Una sorta di soft power in cui la diva gentile e pop riesce a fare ciò che Beppe Grillo ha provato scendendo nelle piazze, con parole violente, urlando, dicendolo alla Moretti, cose orrende. Riuscendoci, ma schiacciando tutte le masse, l’èlite come il popolo, verso il basso. Non spingendolo ad elevarsi.
Paola Cortellesi è Monica Vitti che fa Antonioni ma anche Polvere di Stelle, è colei che può dire “Mi fanno male i capelli” come “ma ‘ndo vai se la banana non ce l’hai” e farsi amare, perdutamente, dal fruttivendolo come da Umberto Eco. E infatti poi canta A bocca chiusa, a Propaganda Live, capitale della sinistra capitolina che fa e dice le cose giuste e ride divertita, sincera quando, mentre è impegnatissima a farla bene, arriva a duettare con lei il legittimo proprietario del pezzo, Daniele Silvestri.

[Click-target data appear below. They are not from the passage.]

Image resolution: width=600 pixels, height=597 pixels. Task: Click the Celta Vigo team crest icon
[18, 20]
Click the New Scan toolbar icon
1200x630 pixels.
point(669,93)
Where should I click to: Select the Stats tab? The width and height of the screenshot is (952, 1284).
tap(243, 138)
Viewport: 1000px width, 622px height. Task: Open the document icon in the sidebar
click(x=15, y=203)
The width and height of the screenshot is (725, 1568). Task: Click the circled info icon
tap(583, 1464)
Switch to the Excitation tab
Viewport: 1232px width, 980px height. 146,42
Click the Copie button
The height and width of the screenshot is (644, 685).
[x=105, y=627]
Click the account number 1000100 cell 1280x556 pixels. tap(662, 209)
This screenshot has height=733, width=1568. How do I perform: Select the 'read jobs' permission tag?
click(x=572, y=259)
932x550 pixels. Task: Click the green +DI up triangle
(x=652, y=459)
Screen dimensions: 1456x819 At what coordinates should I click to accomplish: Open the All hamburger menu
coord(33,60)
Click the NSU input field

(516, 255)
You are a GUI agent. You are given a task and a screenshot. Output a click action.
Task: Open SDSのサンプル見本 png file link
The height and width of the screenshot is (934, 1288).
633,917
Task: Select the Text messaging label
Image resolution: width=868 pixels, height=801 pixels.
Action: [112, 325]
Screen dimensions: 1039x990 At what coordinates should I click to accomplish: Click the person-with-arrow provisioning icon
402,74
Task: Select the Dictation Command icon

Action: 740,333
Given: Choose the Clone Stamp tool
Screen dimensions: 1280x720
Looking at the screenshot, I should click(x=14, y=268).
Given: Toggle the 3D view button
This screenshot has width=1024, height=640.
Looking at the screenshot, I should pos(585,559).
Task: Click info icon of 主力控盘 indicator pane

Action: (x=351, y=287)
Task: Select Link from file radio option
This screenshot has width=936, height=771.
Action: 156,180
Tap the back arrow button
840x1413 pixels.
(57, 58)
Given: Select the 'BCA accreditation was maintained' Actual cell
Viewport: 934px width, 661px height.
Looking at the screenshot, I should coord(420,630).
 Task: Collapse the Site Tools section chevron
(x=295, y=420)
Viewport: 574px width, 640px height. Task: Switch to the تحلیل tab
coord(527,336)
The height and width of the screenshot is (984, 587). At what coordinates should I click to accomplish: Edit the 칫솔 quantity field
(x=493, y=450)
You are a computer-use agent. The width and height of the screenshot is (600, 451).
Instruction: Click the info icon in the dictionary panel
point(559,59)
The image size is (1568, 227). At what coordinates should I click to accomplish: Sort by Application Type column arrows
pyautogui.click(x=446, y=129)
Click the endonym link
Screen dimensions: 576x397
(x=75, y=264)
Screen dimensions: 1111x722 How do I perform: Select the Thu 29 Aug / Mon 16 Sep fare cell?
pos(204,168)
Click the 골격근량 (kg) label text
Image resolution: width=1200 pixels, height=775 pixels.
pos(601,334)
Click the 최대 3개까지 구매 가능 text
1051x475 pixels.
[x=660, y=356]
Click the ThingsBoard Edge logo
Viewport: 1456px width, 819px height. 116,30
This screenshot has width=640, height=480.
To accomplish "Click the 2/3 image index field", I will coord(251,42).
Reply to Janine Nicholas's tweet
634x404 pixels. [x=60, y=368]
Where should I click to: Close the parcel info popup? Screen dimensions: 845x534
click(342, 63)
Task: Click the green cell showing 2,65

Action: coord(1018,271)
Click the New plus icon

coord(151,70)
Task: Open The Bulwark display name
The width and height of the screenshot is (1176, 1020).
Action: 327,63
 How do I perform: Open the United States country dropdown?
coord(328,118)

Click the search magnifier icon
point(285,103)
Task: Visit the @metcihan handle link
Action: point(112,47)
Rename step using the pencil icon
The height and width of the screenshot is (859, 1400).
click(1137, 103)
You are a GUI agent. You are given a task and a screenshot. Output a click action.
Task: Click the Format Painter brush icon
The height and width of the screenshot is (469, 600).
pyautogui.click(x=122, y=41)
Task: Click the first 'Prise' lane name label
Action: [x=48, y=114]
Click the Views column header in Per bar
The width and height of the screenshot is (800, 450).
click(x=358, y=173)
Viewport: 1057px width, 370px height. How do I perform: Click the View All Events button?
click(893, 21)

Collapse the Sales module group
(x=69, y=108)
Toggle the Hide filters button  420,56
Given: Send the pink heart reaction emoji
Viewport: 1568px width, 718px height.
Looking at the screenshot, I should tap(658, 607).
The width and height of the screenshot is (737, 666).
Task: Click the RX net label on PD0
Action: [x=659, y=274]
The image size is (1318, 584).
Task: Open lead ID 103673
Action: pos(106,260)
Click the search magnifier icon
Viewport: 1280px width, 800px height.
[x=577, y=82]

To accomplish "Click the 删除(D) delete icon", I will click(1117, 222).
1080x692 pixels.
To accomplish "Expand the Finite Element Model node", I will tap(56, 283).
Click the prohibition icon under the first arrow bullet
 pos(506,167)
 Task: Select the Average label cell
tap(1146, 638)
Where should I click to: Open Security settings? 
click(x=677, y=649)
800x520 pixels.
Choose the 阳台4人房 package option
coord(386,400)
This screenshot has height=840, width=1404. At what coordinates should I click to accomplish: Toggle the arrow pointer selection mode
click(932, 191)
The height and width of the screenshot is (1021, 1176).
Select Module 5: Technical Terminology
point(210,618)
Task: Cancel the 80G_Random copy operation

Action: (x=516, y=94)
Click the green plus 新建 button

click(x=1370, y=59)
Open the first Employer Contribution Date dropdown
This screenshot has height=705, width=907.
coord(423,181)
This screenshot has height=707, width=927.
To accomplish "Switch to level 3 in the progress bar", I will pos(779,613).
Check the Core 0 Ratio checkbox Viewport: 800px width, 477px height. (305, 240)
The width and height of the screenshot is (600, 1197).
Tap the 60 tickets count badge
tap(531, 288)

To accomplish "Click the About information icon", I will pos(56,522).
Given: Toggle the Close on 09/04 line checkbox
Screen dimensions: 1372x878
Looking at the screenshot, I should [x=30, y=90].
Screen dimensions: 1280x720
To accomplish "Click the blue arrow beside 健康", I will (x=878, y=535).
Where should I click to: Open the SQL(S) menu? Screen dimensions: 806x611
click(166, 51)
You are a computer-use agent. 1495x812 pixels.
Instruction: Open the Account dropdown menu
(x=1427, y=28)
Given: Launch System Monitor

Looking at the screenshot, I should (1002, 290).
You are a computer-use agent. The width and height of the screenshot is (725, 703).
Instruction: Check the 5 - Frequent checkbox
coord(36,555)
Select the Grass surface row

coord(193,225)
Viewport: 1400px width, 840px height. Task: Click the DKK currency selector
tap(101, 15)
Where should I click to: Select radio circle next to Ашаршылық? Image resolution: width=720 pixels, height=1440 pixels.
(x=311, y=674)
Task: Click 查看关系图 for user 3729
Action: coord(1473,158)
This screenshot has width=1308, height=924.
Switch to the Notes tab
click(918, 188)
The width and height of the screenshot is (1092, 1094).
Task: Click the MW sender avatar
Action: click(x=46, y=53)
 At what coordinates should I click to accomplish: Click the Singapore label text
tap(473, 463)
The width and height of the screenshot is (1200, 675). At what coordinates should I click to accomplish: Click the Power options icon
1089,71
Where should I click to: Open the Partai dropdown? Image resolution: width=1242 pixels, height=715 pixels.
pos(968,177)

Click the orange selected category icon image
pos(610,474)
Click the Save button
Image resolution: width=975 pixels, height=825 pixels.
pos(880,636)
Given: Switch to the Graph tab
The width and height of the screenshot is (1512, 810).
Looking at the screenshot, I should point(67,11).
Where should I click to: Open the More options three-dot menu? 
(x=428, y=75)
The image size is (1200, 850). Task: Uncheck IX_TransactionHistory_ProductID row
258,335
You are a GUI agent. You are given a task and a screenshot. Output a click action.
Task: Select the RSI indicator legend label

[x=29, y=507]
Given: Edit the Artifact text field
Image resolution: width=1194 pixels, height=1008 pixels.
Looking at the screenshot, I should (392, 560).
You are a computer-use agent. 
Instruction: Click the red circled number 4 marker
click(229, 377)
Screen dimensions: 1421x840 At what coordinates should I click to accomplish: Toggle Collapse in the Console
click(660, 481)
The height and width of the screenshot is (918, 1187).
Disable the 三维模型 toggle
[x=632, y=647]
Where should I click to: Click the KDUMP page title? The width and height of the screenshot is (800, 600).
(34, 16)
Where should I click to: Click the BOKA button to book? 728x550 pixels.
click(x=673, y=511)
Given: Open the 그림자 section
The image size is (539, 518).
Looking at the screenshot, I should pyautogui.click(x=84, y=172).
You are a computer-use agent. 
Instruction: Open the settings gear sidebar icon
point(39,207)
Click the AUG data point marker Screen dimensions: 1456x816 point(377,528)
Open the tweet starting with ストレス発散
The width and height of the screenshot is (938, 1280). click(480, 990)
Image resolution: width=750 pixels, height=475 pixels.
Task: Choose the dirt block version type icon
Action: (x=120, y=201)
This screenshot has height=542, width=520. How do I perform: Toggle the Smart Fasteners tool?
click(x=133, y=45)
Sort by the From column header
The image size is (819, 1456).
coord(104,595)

Paola Cortellesi, un po’ Vitti un po’ Morante
Paola Cortellesi è Monica Vitti che incontra Elsa Morante. E probabilmente C’è ancora domani, guardando alle prossime settimane di programmazione, incasserà fino al nuovo anno, esattamente come La Storia fu sulle pagine dei giornali – si dibatteva sui libri sanguinosamente sulla carta stampata, un tempo, sembra incredibile – per un anno intero. Creando aspre diatribe tra intellettuali sul suo reale valore, facendo storcere il naso per la sua penetrazione nella coscienza collettiva mentre le copie vendute arrivavano a un milione (eh sì, allora i funerali, le tirature dei quotidiani, le manifestazioni, le vendite dei bestseller erano a sei zeri).
Ecco perché, Paola, usando una retorica un po’ facile – o forse solo popolare – ti chiediamo di non cambiare mai. Perché di un’intellettuale così abbiamo un disperato bisogno, che non abbiano paura di farci ridere, piangere, stropicciare il cuore per un sorriso al cioccolato. Che non abbiano paura di essere politicamente scorretti ed esserlo nel modo più inusuale di questi tempi: con goliardico garbo.
Di farci vergognare perché in 77 anni è cambiato poco della condizione femminile se 37mila donne, come ricorda in un editoriale su Repubblica la direttrice di The Hollywood Reporter Roma Concita De Gregorio, nel 2023 lasciano il lavoro dopo il parto (e chiedete alle altre che faccia fanno i superiori dei loro mariti, quando si caricano un pezzo di quella responsabilità sociale che è un figlio, perché i figli sono cittadini, non sono solo un fatto privato).
Continui, Paola Cortellesi, a farci ridere sguaiatamente e frignare spudoratamente. Continui a non avere timore di raccontare la violenza più squallida con un ballo elegante, la sorellanza in una sigaretta condivisa, la satira intellettuale e sociale in un “pezzi di merda”. E ascoltando i fratelli D’Innocenzo che confessano di aver cercato più volte Checco Zalone perché recitasse per loro, we have a dream: Checco, Paola, Fabio e Damiano. In un solo film.